While most containers come into ports on the East Coast, the Midwest can’t find enough of them to handle the rising exports of grains, soybeans and corn bound for overseas markets.
“It’s all logistics,” said Sherif Gendi, who arranges U.S. grain exports for the trading company Marubeni America in New York City. “The containers,” he said, “aren’t getting to where they’re needed.” That’s because moving empty containers around is an expense no one wants to absorb.
When a company adds fuel surcharges to the expense of moving an empty container, it becomes a “serious cost,” said Joe Alagna, an executive with China Shipping. On average, the cost of taking an empty container for a one-way ride to Chicago could be more than $1,000.

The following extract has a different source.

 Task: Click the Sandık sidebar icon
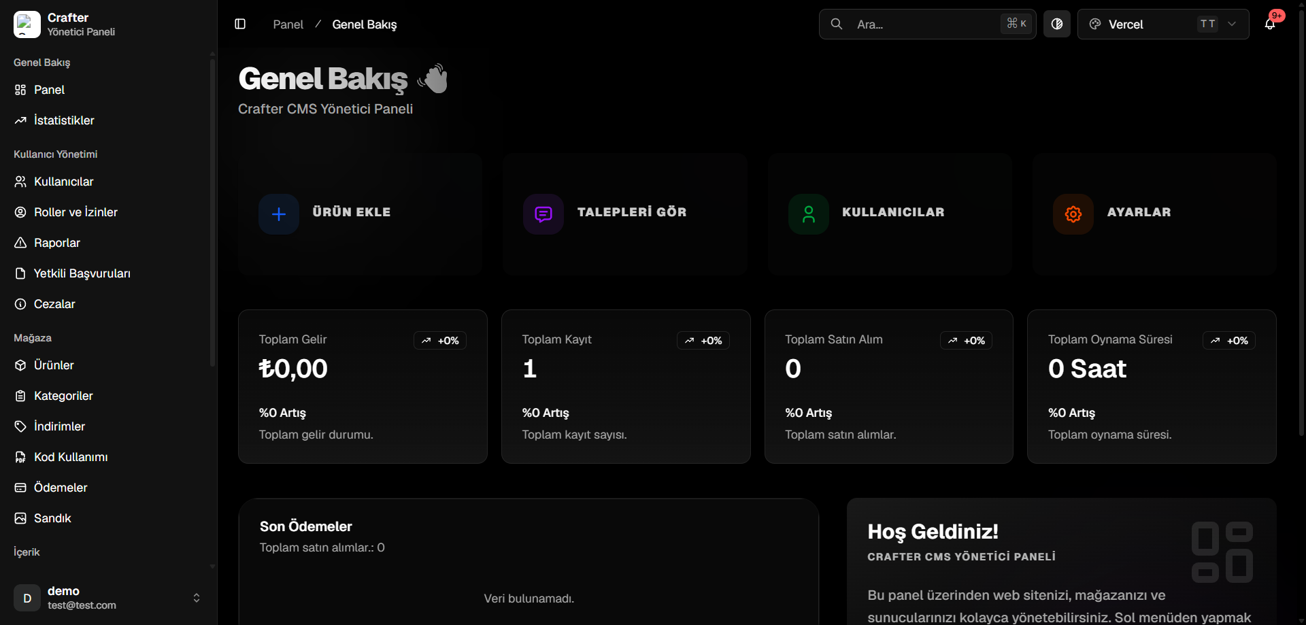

“The prevailing theory is that by the time you pay to move the empty to the Midwest, it’s a loss,” he said. The supply problem in the Midwest has left giant food processors, trading companies and shippers scrambling to fulfill delivery schedules. And once they succeed in finding containers, exporters still have to secure space on outgoing ships, which also is getting more difficult as export levels climb.
“Virtually every space on every ship is full,” said Peter Friedmann, executive director of the Agriculture Transportation Coalition in Washington. “It’s a real crisis, because only so much disruption can occur before customers start looking somewhere else.”
Philip Damas, head of container research at Drewry Shipping Consultants in London, said the situation is forcing Midwest exporters to plan as much as six weeks out to ensure they have both the containers and the ship capacity necessary to transport their products.
In some cases, exporters are taking drastic steps, warehousing their goods until they can get containers, reserving more containers than they need and moving their goods hundreds of miles by rail to ports with available containers. “It’s getting very expensive, and it’s slowing down the export process,” Damas said. At the same time, containers aren’t coming into the United States at the same volume they were a few years ago. The weak U.S. economy has led to a slowdown of imports, requiring fewer containers.
The Midwest’s hunt for containers has led plenty of exporters to send goods — such as corn and soybeans — in rail cars, where they’re then moved into containers. Ultimately, some industry experts think the search for containers could lead shippers to the container depots, where boxes piled up as the nation was flooded with more imports than exports.